Silvio threw the clipboard to the ground at Zen’s feet.

‘You can go fuck yourself.’

‘We don’t expect you to do it for nothing, of course,’ Zen said mildly, dusting down the papers.

‘You’re trying to bribe me?’

Although eminently unworldly in his way, Silvio was enough of a Miletti to resent the idea that anyone would presume to patronize him financially.

‘No, it’s a question of a few souvenirs, that’s all. Souvenirs of Berlin.’

Zen took two photographs from the large yellow envelope and held them up.

Instantly Silvio’s real pain and righteous anger were overwhelmed by stronger sensations. To think that all the time this beast had known, had seen!

‘No, I won’t do it!’

He knew very well that this petulant refusal wasn’t worth the paper it was wiped with, as dear Gerhard would put it. But Zen seemed to have been taken in.

‘In that case I’m afraid that prints of these photographs will begin to circulate among friends and enemies of the Miletti family in Perugia and elsewhere. Just imagine the scene, dottore! There they are, early in the morning, still dewy-eyed over that first cup of coffee, when bang! Hello! What’s this? Good God! It looks like Silvio Miletti waiting for someone to come and take a dump on him! What do you think their reaction is going to be, dottore? Oh, well, it takes all sorts, different strokes for different folks, don’t knock it till you’ve tried it?’

Silvio was literally speechless. The idea of those images being seen by people who inhabited a quite separate zone of his life, whom he met at receptions and conferences, at dinners and concerts, who greeted him on the Corso every day! Yes, he would have to sign, no question about that. The revelation of his secret pleasures to the whole of Perugia would be a humiliation so monumental, so absolute, so perfect, that he knew he would never survive the excitement it would generate.

But at the thought of what he was about to do, these thrills faded and the real pain returned.

‘But it’s all lies! Filthy obscene lies and nothing else!’

To his amazement, Zen winked conspiratorially.

‘Of course it is! That’s why it doesn’t matter. In fact the kidnappers are already under arrest in Florence. They’ve confessed to the whole thing. Believe me, dottore, if I thought for a single moment that these allegations would be taken seriously, I’d never have agreed to be a party to this! But it’s just a question of stirring up a bit of scandal, a bit of dirt. Quite harmless really.’

The man’s whinging hypocrisy made Silvio feel sick, but what he said made sense. If the gang had confessed then the papers he was being asked to sign were totally worthless except precisely to someone like Cinzia, someone who would stoop to any trick to sully the honour of the woman he loved and whose love sustained him. But they would deal with Cinzia later. Meanwhile he must get this over with and warn Ivy immediately. It was awful to think how she might suffer if she was suddenly confronted with his apparent treachery.

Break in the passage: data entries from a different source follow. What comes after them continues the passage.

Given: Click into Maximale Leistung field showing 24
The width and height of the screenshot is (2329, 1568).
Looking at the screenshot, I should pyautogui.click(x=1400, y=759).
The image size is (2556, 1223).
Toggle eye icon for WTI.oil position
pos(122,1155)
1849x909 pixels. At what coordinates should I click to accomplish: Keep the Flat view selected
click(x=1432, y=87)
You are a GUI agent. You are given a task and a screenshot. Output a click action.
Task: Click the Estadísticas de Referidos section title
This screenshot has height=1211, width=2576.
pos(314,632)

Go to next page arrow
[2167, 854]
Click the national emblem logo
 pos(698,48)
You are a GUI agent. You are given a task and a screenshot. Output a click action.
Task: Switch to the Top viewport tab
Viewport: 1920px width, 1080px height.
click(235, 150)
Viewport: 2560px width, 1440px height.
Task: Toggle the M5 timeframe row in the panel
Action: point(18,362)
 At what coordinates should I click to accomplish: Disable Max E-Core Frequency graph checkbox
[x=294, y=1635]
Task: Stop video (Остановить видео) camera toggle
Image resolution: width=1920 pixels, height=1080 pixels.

‘Just put your name on the dotted line at the bottom, dottore,’ Zen prompted. ‘Where it says that you made the statement freely and voluntarily.’

Silvio took out his pen and signed. When the yellow envelope was safe in his hands he turned to Zen.

‘I may be dirty in super?cial ways,’ he remarked, ‘but you’re dirty through and through! You’re a filthy putrid rancid cesspit, a walking shit-heap.’

The final proof of the official’s total degeneracy was that he didn’t even try to defend himself, merely getting into the waiting car, his despicable job done. Silvio followed, but more slowly. Despite the varied splendours and miseries of his existence, the pleasure of moral superiority was one that very rarely came his way. As a connoisseur of exotic sensations he was determined to savour it to the utmost.